正在花园里下棋的两人皆是一愣,默契地抬头对视一眼。
景帝抬手把人招来,“你说谁来了?”
“老爷,是皇上,皇上来了。”侍卫又把话重复了一遍。
莲妃惊讶地看着景帝,“寒儿怎么会来这里?”
“为夫如何知晓。”景帝无辜地耸了耸肩。
莲妃嗔恼地瞪了他一眼,自从退位之后,这男人就愈发像个老顽童了。
起初她对他并不理睬,可生活在同一个屋檐下,这男人每天形影不离地跟着她,换谁能受得了?
于是后来过着过着,日子也就这么过来了。
想了想,两人也都上了年纪了,还折腾些什么呢?干脆把剩下的没有浪费的日子好好过,也算不枉此生了。
“走吧,我们去看看寒儿。”
莲妃起身,对面的人也立刻跟了上来,动作熟稔地拉过她的手,干燥温热的大掌几十年如一日。
“老爷,三年多的时间,都快四年了,你说寒儿他放下了吗?”
想起那孩子上一次来的时候那个模样,她的心里就一阵阵的疼。
“这孩子执拗。”
景帝没有直接答她的话,却从侧面道出了莲妃心里最怕的事。
当初她就瞧着紫染那丫头好,果然到了后来,寒儿心里就再也容不下旁人。可谁想到红颜薄命,那孩子终究是早早地去了……

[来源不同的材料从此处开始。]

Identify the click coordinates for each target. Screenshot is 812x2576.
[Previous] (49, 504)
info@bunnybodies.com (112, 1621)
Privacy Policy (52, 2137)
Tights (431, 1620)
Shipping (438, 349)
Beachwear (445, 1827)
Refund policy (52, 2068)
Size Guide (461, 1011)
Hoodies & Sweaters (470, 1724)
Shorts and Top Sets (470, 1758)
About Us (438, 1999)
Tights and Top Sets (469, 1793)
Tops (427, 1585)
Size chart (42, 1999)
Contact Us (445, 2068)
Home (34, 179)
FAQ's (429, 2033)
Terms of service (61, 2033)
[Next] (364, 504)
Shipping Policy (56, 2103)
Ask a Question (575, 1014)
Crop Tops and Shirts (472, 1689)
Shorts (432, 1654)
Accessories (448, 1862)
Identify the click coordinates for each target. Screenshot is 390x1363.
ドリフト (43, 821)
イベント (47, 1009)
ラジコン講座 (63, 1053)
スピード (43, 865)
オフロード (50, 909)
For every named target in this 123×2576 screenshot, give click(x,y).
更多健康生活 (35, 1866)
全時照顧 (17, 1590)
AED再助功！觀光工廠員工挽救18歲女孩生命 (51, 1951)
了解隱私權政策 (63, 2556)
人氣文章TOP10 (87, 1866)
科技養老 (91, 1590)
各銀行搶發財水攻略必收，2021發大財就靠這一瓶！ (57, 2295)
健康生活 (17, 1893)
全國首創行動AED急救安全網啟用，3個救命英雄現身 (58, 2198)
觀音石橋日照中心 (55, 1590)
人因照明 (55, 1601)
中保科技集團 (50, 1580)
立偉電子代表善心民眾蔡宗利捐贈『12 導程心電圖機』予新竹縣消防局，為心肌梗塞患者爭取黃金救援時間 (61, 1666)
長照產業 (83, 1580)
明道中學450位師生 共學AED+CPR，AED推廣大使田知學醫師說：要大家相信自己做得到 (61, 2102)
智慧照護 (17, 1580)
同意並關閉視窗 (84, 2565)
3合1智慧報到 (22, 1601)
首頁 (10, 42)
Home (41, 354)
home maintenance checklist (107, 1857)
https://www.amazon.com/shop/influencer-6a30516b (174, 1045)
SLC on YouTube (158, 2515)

察觉到她此刻的心情,景帝叹了口气:“要说这件事,也都是我这个当父皇的错。如果当初不是……”
“行了老爷,事情都过去了,就不要再提了。”
景帝被莲妃打断,以为她是心中不快,可回头看看她,却发现她正包容地对着自己笑。
正要开口,眼角的余光处却出现一道颀长的月白色身影。
“父皇,母妃。”君洛寒走过来,神色恭顺地躬了躬身。
“寒儿,这又不是宫里,跟自己的爹娘还这么见外。”
君洛寒愣了愣,然后笑了,“娘,这虽说不是皇宫,可也是皇室行宫啊。”
这回就轮到莲妃和景帝愣了。
景帝不愧是帝王,几十年的修炼也不是白费的,这会儿倒是没表现出来。莲妃却是真的吃了一惊,她刚刚还担心会见到寒儿那般死气沉沉的样子呢,这会儿倒是会跟她开玩笑了?
而且看他这样子竟也不是在强颜欢笑……
对于她的反应,君洛寒也只能作无视处理。
“其实儿子来这里,是有事想请爹帮忙。”他转而对着景帝道。
景帝心里咯噔一下,一时没反应过来,倒是手心被人捏了一下,他这才轻咳一声掩饰着自己的尴尬。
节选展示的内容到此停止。